次の場所へ行こう(旧 十人十色・宮城)

  • 宮城県石巻市の小学校教員です。 小中併設極小規模校で,「地域とともにある学校」について考えながら日々の仕事を取り組んでいます。 2016年の「教室『学び合い』フォーラム」 は宮城県・東松島市コミュニティセンターを 会場に行いました。2017年は,その後をつないでのミニフォーラムを白石で実施。2018年は11/23女川町まちなか交流館で実施。その後は、学校と地域コミュニティの間を行ったり来たりしながらの毎日を創りたい、と思っています。
  • 2012-02-13思い出したこと

    http://manabiai.g.hatena.ne.jp/furu-t/20120212

    私は何で,『学び合い』にたどり着いたのか。

     はっきりこれ,とはいえないけれど,思い出すのは…。

     今から,かれこれ7,8年まえくらいになるであろうか。当時,5年生を受け持っていた。算数のテストを返却し,子どもたちには

    「間違ったところを直すんだよ。間違ったところをもう一度考え直してみることが,大事だからね。友達とやってもいいからさ。」

    と指示を出した。

     すると,ある子,その子は勉強があまり得意でないおとなしい女の子だったのだが,テストの得点の部分を三角に折って,さっと机の中に入れたのだ。そいれを見た私は,今考えればあろうことか,

    「こら,そんなんだから,だめなんだって。間違ったっていいんだから。そこをもう一度考えないで,どうすの!」

    と叱責したのだった。その子は,うつむいて,固まったまま。

     勉強が苦手な子は,聞けないのだ。分からないといえないのだ。ほかの友達が分かって自分が分からないことを,「恥じて」いるのだ。授業中は「石ころ帽子」をかぶったようにひっそりと,その時間気配をなくす,そんな子に,私はひどいことをいったものだ。

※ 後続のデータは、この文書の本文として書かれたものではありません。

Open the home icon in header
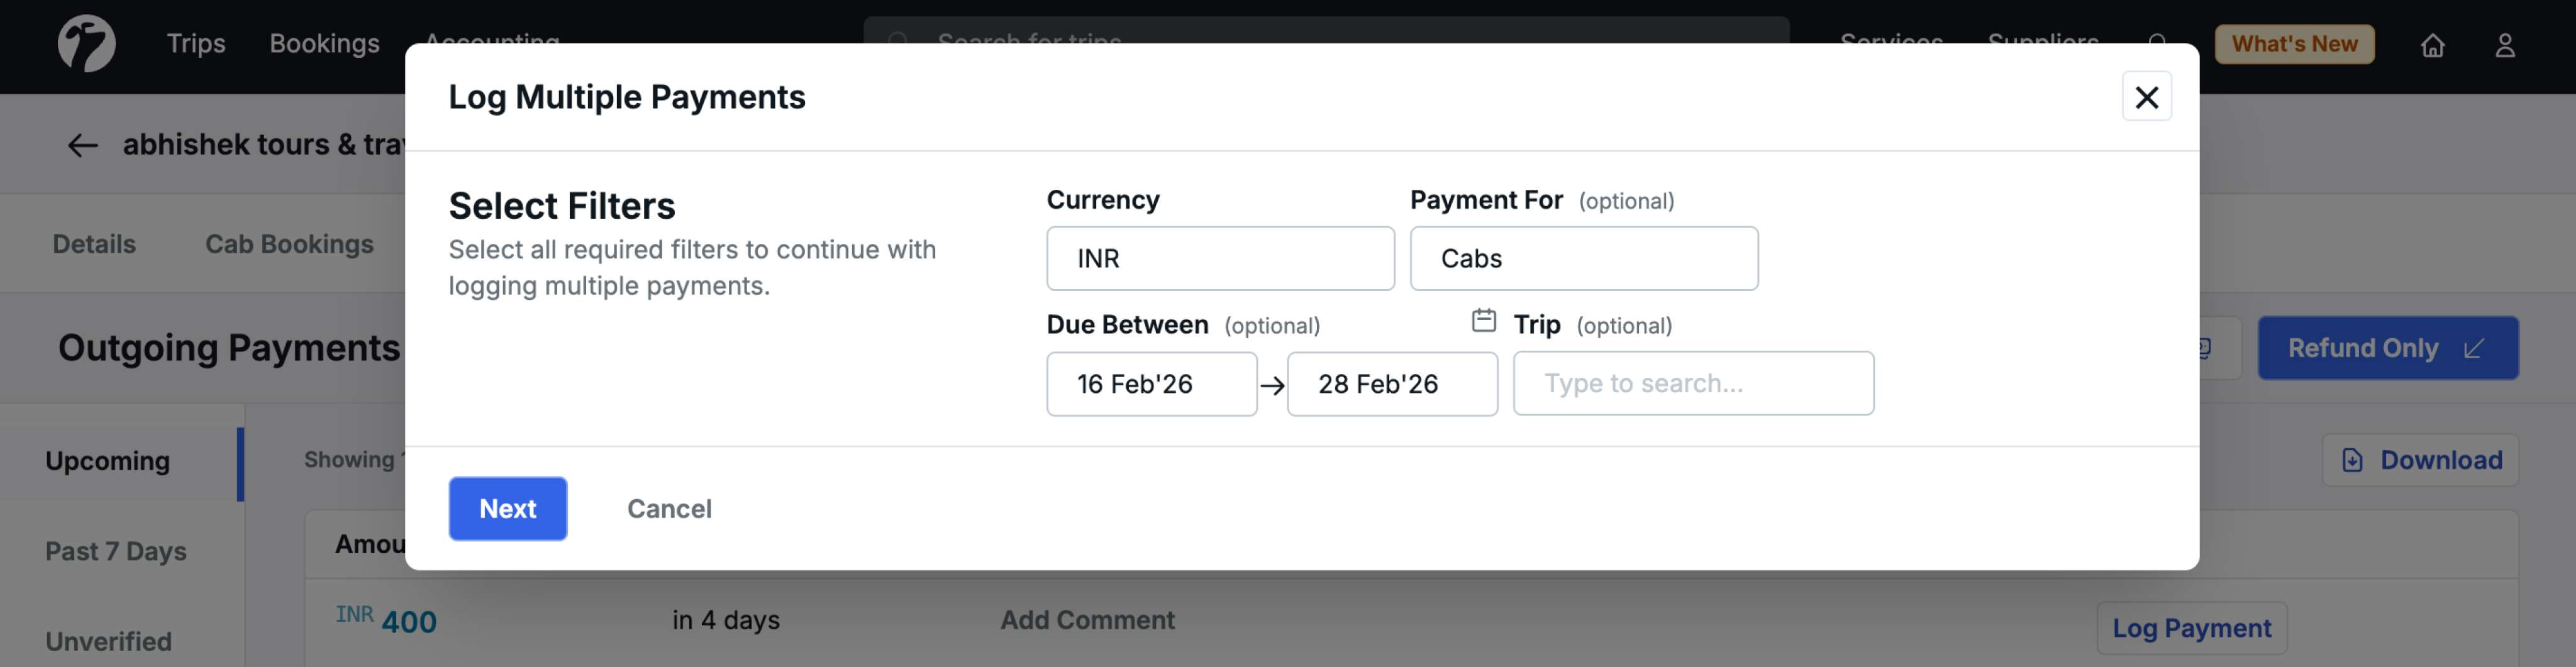This screenshot has width=2576, height=667. point(2432,45)
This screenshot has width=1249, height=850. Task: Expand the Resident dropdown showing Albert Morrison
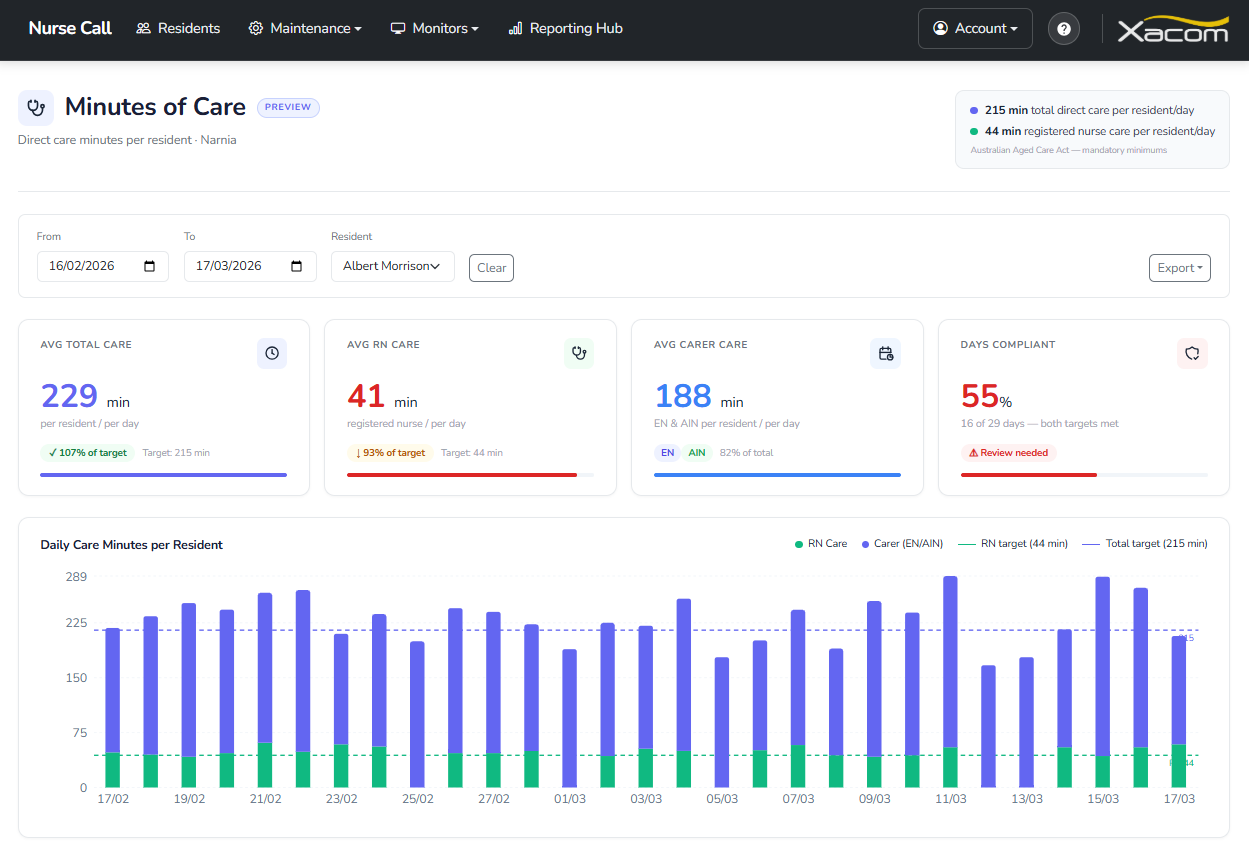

     その子のことがあったから,『学び合い』になったのか,それは分からない。しかし,

    「なんで『学び合い』になったのかな?」

    と自問自答すれば,その子のことが頭に浮かぶ。

     どの子も,笑顔で学べるように。

     相手を笑顔にするあいさつができることと,友達にすなおに「ごめんね」といえることと算数が得意なことを同列で誇れるようなクラスにするために,教師も子どもも立場は違えど,同じ「学ぶ仲間」として関われるような,そして,分からないことは堂々と「分からないから教えて!」「ありがとう!」「今度は力になるよ!」といい合えるクラスなら,みんなが伸びていけるはず。

     「みんなができる」ことがゴールじゃなかったんだ。「みんなで前に進み続けること」そういう自分,そういうクラス,そういう学校。ちょっと疲れたり,気持ちが萎えたりしたら,寄り添ってくれる仲間や先生がいる。そして,また進み始める。そうそうそんなイメージ。

     「石ころ帽子」のあの子のことを忘れちゃいけない。